Science and Frankenstein; A Feminist Perspective

This 7 page paper looks at Mary Shelly's famous work and the science that is portrayed in that book. Some of the science seen in the book has become more possible and more likely in recent years, whilst some is still fantasy. Perhaps one of the most interesting aspects of this papers examination of Frankenstein is the way that the science is presented when considered in the light of gender issues and the monster being seen as a possible feminist alter ego. The bibliography cites 16 sources.
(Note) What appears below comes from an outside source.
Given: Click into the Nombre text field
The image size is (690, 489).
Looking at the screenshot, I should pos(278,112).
The Dehumanization of Frankenstein Compared To that of Frederick Douglass

A 6 page comparison of the dehumanization to which Frederick Douglass was exposed as a slave to that to which Frankenstein, the 'monster' of Mary Shelly's creation, was exposed to. No additional sources cited.
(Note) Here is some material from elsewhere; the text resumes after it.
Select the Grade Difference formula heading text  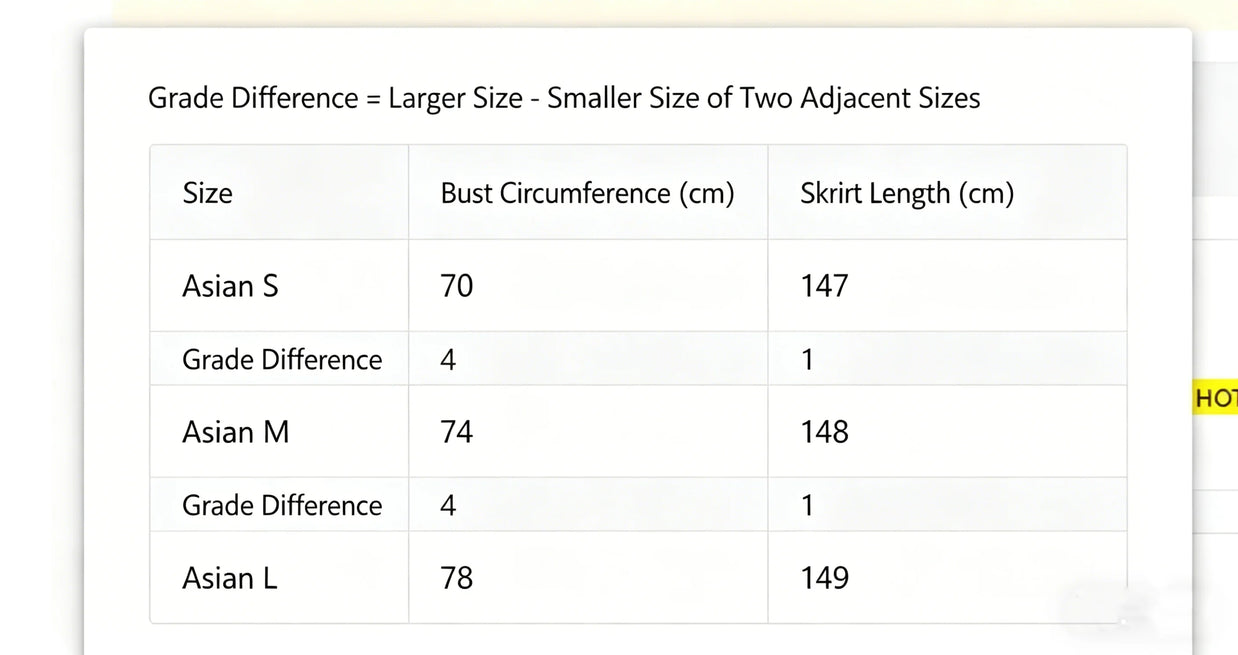564,98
Quotations from Frankenstein

This 4 page paper uses direct quotes from "Frankenstein" to discuss the characters of Frankenstein and the monster, and the themes of the novel. It argues that Frankenstein is ultimately less human than his creation. Bibliography lists 1 source.

Mary Shelley's 'Frankenstein': Characterization Development Of Protagonist Victor Frankenstein

5 pages in length. Mary Shelley' Frankenstein utilizes several components in developing the characterization of protagonist Victor Frankenstein, which becomes quite clear when one examines character description, character behavior, other character's thoughts about him, as well as what he thinks about himself. In this precedence-setting novel, Shelley’s novel is more than it appears on the surface; clearly, when one looks at the dark undertones and truly begins to feel what Victor was doing and feeling throughout the story, one might wonder whether Shelly's purpose was to portray Victor as more a representative of death rather than life. Within the first chapter, the reader finds Victor possessively obsessed with his adopted sister Elizabeth, who, he claims, was 'my more than sister, since till death she was to be mine only.' This early indication sets up the reader for the further understanding of his obsessive nature, ultimately leading to the conclusion his character development. Bibliography lists 4 sources.

Frankenstein

This 5 page paper focuses on the question of Frankenstein's regret for creating life. Some scholars have suggested Frankenstein regretted bringin his creature to life. This writer disagrees; Frankenstein held himself guiltless to the very end. There was not a moment of regret for the right reasons. Bibliography lists 1 source.

CLERVAL, FRANKENSTEIN AND FRIENDSHIP

This paper discusses the significane of the friendship between Henry Clerval and Victor Frankenstein in Mary Shelley's novel, Frankenstein. The essay examines what, symbolically and physically, the friendship represents to Frankenstein. Bibliography lists 3 sources.

Victorian Reading Habits: The Thrill of Transgression

This 6 page paper examines “Manfred” by Lord Byron and “Frankenstein” by Mary Shelley and argues that they are both examples of Gothic literature; that Frankenstein is self-deceiving while Manfred is overly self-aware; and that both protagonists transgress boundaries: Frankenstein cross the line between life and death, and Manfred breaks the taboo against incest. Bibliography lists 3 sources.

The Thrill of Transgression: “Frankenstein” and “Manfred”

This 6 page paper examines “Manfred” by Lord Byron and “Frankenstein” by Mary Shelley and argues that they are both examples of Gothic literature; that Frankenstein is self-deceiving while Manfred is overly self-aware; and that both protagonists transgress boundaries: Frankenstein cross the line between life and death, and Manfred breaks the taboo against incest. Bibliography lists 2 sources.